Le singulier du pluriel                                                                           - page 16 -

« Tâche de toujours voir ce qu'il y a de meilleur chez les autres. »
Scott Fitzgerald


Cette impression d'être toujours coincés entre deux systèmes... A  notre époque, entre deux cynismes, l’argent-Dieu ou l’homme-Dieu, substituts des divinités séculaires, aussi pernicieux que les monothéismes d’antan. Des systèmes si complexes, si encastrés, organisés en réseaux mouvants qui se déploient et se redéploient au gré des circonstances. De quoi s'y perdre comme si en réalité, c'était l'objectif caché ! Tours de passe-passe des maîtres de bonneteau social.

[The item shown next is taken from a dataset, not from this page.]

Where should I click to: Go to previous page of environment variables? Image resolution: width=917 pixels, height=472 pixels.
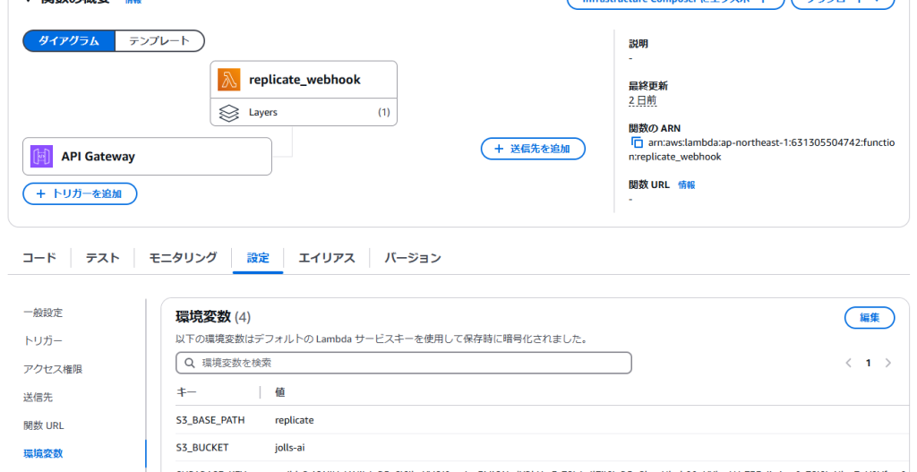849,363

Un système basé sur un cynisme assumé qui cache les véritables motivations. Comment mettre en lumière ces mécanismes, comment expliquer ces mécanismes à la population ? C'était l'objet de leur discussion, thème sur lequel ils se rejoignaient en cherchant  d'autres modalités d'action.  C'est contre ce processus dont nous avions tous conscience qu'on se battait, June avec toute sa naïveté, Rudi avec toute sa lucidité. On ne peut pas toujours faire semblant et se raconter des histoires. Et puis on espère toujours un tant soi peu, petite lueur d'un miracle qui ne dit pas son nom.

- Deux dimensions pour un homme unidimensionnel à la Marcuse, commentait Jean-Paul. Je dirais qu’on est plutôt dans la société du consensuel. Une bonne couche de pommade où comme on dit, "tout le monde il est bon, tout le monde il est gentil", manière de tourner en rond sans jamais se mettre quiconque à dos. Regardez nos amuseurs publics qui reçoivent des types géniaux qui peignent comme Picasso, chantent comme des divas, écrivent comme le père Hugo, pensent comme des dieux.

Du pain et des jeux... et du rêve, le bon peuple repu s'amuse comme le roi hugolien et nous, l'avant-garde du prolétariat, on peut toujours discourir et rameuter  les masses... Le rêve, les gars, y'a que ça pour oublier sa condition et les difficultés du quotidien, les ardoises qui s'allongent... pourrait -on leur en vouloir de se faufiler dans des vies de rêve, d'oublier en s'oubliant.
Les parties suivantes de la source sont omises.